Türkiye koşullarında 21. yüzyılın ilk yıllarına dek, ondan önceki 150 yıl boyunca, sadece elit kesime ait olan bir başka istinat noktası daha vardı: Batı dünyası. Batı dünyasının temsil ettiği özgürlük, hukuk ve medeniyet normları. “Adamlar öyle yapmıyor, azizim!” Bu da Türkiye’de sayıları belki 50 binle 100 bin olan bir azınlık için sırtlarını dayayabilecekleri bir referans noktasıydı. Türkiye’de egemen ideoloji böyle böyle diyor, liselerde de böyle öğretiliyor, ama biz biliyoruz ki Sorbonne’da ve Oxford’da öyle anlatılmıyor! Demek ki biz, dünyadan, yani Batı egemen düşüncesinden haberdar olanlar, bizim okullarda öğretileni reddetme yetkisine sahibiz.
Batı da krize girdi şu anda. Orada da dayanabileceğin çok fazla şey kalmadı. Sana öğrettikleri, iki Mustafa üzerine kurulu, vatan, millet ve din üzerine kurulu eğitimin dışına çıkıp da dışarıdan bakmana izin verecek olan referans çerçevesi de kırılmış. Oradan da güç alamıyorsun. Peki, ne yapacak bu insanlar? Nasıl bir çıkış yolu bulacaklar? Ne bekliyorsunuz insanlardan?
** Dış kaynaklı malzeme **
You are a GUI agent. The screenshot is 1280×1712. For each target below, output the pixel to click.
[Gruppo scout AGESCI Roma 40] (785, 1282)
Şunu söyleyeyim müsaadenizle. Kamu söyleminin alanı olmayan konularda, okullarda öğretilmeyen konularda, Türkiye halkı bayağı sağlıklı bir halktır. Resmi, politik, ideolojik ve dini konulara girmediğin sürece, mahalle düzeyinde, arkadaşlık düzeyinde, çay içme düzeyinde kaldığın sürece gayet aklı başında, gayet sağlıklı düşünebilen, sağduyudan uzaklaşmayan, temel insani değerlerden çok fazla uzaklaşmayan büyük bir halk kitlesi var ülkede. İnanın bana Amerika’dan daha fazla var bunlar. Buna karşılık yüksek kültürün konusu olan konular, kamu diliyle konuşabildiğin konular, ülke nasıl yönetilmeli, düşmanlarımız kim, kime savaş açmalıyız, tarihimizde neler oldu, büyük kahramanlarımız kimler, dinimiz bize ne öğretiyor — bu konularda sana okulda yedirdikleri bokla sınırlısın. Sana ana okulundan itibaren bok yedirmişler. Ne yapacaksın ki? Damarlarında bok dolaşıyor. Bundan dolayı insanları suçlayamazsın. Bundan dolayı ancak o boku üretip dayatanları suçlayabilirsin.
Bunu idrak ettiğiniz zaman, o zaman işe yarar bir şey konuşmuş olursunuz. Hem Türkiye’de demokratik zihniyet yokluğundan yakınıp hem de köyde kızlarımız okula gitti diye sevindirik olmak, yahut öğretmenler günü kutlamak gibi saçmalıklardan nefsinizi koruma imkanı bulursunuz.